Lebensverlängernde Leinwandmaßnahmen – Vorspann 06/15

In der Dokumentation „Das dunkle Gen“, die in diesem Monat anläuft, prophezeit ein ethisch anfechtbarer US-Forscher: Künftig wird man durch Injektion jugendlichen Genmaterials einen gealterten Menschen verjüngen können. Was sich auf Erden – unter Vorbehalt – als durchführbar abzeichnet, ist auf der Kinoleinwand längst Realität. Dort verjüngt man sich, indem man den Körper wechselt („17 Again“, „Endlich wieder 18“, „30 über Nacht“), man wird unsterblich, indem man sich ein Elixier zuführt („Der Tod steht ihr gut“) oder indem man schlichtweg untot ist, ob als Zombie, Highlander, Nosferatu oder Elb.

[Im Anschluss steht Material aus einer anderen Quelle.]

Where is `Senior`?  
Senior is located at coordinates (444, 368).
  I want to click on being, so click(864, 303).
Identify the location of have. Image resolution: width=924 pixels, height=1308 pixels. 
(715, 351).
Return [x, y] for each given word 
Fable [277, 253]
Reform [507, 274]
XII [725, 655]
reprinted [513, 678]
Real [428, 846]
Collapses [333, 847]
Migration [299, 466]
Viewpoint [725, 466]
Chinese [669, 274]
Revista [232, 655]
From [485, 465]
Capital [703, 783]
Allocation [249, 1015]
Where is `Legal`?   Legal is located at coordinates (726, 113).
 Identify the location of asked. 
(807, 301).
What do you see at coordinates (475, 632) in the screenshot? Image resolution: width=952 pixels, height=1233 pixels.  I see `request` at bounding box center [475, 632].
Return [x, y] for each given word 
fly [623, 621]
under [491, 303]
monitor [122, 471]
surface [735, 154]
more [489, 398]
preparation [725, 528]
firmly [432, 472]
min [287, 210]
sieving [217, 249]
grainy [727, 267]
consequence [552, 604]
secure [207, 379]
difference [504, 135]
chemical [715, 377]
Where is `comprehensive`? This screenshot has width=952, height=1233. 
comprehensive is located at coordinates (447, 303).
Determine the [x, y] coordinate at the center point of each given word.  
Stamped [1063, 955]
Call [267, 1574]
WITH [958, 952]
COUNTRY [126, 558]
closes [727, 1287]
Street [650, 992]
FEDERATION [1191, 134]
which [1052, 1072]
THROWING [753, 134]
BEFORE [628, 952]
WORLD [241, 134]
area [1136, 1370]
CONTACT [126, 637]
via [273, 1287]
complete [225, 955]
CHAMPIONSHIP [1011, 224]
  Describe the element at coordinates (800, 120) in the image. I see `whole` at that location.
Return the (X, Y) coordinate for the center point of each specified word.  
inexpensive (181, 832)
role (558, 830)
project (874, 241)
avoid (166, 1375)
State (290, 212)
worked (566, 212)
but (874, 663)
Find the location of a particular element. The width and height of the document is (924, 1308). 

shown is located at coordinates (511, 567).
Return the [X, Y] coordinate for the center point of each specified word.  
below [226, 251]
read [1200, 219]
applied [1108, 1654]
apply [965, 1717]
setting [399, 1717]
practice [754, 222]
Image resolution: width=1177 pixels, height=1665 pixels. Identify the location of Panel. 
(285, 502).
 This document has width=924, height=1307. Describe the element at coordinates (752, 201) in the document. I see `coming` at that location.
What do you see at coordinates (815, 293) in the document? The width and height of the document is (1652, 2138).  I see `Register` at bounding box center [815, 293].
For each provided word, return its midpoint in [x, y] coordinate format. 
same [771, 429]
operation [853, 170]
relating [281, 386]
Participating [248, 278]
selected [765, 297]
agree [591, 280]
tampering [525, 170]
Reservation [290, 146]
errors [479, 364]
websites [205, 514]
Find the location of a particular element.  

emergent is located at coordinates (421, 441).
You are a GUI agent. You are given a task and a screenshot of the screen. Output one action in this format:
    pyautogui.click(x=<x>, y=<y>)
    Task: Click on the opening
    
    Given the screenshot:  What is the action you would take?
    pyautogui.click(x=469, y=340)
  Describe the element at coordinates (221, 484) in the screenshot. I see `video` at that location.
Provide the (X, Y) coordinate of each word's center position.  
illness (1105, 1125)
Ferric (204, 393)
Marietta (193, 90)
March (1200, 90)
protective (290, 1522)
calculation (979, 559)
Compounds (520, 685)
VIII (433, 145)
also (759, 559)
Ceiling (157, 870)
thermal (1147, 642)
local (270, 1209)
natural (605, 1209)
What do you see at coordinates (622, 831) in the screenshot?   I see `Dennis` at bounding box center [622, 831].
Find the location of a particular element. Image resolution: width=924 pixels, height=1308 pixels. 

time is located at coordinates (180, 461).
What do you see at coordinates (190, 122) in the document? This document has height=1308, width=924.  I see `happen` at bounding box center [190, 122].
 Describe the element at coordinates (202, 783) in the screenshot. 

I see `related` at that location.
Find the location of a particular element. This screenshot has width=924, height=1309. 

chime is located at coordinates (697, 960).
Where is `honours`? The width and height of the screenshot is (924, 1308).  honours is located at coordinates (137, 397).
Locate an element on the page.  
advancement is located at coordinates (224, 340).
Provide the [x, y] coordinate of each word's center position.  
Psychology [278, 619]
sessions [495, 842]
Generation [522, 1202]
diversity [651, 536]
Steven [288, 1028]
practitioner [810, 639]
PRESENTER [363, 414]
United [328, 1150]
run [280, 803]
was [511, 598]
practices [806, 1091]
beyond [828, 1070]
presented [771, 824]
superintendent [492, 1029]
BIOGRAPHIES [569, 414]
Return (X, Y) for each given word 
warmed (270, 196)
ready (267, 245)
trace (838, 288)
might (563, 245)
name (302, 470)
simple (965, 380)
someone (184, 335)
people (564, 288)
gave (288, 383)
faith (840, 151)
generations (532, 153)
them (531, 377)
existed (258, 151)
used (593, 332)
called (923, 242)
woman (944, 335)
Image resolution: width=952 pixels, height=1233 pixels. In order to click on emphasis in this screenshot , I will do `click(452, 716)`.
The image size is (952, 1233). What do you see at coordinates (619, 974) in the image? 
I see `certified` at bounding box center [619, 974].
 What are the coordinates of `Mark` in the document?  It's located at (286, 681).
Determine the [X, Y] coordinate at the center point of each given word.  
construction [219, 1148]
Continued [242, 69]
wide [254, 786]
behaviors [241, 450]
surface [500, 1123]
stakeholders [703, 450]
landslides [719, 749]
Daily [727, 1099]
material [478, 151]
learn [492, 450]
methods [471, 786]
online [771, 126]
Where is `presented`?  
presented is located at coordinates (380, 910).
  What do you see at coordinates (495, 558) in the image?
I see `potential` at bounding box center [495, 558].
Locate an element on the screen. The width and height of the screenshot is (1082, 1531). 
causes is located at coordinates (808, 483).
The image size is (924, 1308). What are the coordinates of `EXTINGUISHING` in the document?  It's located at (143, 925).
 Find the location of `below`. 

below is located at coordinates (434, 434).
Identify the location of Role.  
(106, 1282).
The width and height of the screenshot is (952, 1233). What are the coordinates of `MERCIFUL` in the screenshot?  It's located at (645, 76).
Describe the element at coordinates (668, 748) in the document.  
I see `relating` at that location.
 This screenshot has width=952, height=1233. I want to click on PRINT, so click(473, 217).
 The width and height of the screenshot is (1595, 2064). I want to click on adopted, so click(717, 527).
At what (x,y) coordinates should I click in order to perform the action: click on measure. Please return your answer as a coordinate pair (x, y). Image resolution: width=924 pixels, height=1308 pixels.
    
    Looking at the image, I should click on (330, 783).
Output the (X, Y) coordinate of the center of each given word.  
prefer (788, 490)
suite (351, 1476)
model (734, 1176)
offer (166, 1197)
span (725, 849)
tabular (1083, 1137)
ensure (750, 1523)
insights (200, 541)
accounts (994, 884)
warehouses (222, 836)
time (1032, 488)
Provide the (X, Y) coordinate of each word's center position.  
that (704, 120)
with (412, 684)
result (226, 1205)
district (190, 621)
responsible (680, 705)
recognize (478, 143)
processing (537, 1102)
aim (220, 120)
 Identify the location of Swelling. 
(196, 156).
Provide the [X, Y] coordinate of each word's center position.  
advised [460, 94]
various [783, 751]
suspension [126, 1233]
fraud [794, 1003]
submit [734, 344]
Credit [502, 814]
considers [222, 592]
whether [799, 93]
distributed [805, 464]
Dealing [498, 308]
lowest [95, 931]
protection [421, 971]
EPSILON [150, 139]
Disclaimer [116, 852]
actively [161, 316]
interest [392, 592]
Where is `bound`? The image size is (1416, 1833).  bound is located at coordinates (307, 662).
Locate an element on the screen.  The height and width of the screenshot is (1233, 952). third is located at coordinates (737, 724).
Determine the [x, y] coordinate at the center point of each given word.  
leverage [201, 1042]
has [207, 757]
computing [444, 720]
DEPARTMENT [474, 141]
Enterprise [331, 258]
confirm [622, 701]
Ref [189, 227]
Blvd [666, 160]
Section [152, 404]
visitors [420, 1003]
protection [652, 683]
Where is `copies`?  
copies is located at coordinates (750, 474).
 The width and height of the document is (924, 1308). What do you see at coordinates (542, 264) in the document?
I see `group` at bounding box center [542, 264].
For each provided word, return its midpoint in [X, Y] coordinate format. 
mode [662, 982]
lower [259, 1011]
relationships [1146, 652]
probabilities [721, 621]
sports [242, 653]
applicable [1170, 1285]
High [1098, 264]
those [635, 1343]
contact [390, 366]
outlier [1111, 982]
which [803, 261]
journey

Dabei ist ewiges Leben mitnichten bloß von Vorteil. Das wusste 1987 schon Wim Wenders mit „Der Himmel über Berlin“, in welchem der Tod zur Sehnsucht eines unsterblichen Engels erwächst. Auch in den kommenden Sommermonaten wägt das Kino derlei Überlegungen variantenreich ab. Da lernen wir Adaline kennen („Für immer Adaline“), die seit 70 Jahren 29 Jahre alt ist. Der Gewinn an Lebenszeit zwingt sie zugleich schon bald zu einer unglückseligen Entscheidung: Sie verwehrt sich jeglicher emotionalen Bindung. Der Berührung. Der Freundschaft. Der Liebe. So wandelt sich die Gunst der Unsterblichkeit mitunter auch gerne mal zum Fluch. Ben Kingsley (72) sucht diesen Makel im August zu umgehen, indem er den Körpertausch sucht und in Ryan Reynolds (39) schlüpft („Selfless“). Nur hat sich der alte Mann für seinen Seelen-Switch bedauerlicherweise den Falschen ausgesucht. Oder stellen Sie sich vor, Sie sind ein Vampir. Und jetzt stellen Sie sich vor, Sie sind ein Vampir und verheiratet. So wie demnächst Tobias Moretti in „Therapie für einen Vampir“. Was, wenn der Tod die Vermählten auf Gedeih und Verderb niemals scheiden will? Da hilft nur noch… der Therapeut. Regisseur Noah Baumbach („Frances Ha“) nähert sich dem Anti-Aging indessen ganz unfantastisch. In seinem Drama „Gefühlt Mitte Zwanzig“ sucht ein Paar Mitte 40 die Verjüngung ganz geerdet in der Freundschaft zu einem ungleich jüngeren Pärchen. Gepfiffen auf Botox, Genforschung und Sci-Fi-Schnickschnack. Am Ende reicht es vielleicht einfach, sich gelegentlich mal wieder bloß jung zu fühlen. Und zum angemessenen Zeitpunkt schlichtweg alt. Denn was fern der 60 noch so alles geht, auch davon erzählt die Leinwand genreübergreifend: Ob in dem amerikanischen Todkrank-but-Feel-Good-Drama „Das Beste kommt zum Schluss“, im „Best Exotic Marigold Hotel“, auf „Wolke 9“, in Senioren-Actionern wie „The Expendables“ und „R.E.D.“ oder aktuell in der Doku „Parcours d’Amour“, in der sich greise Singles ganz lebensnah tänzelnd annähern.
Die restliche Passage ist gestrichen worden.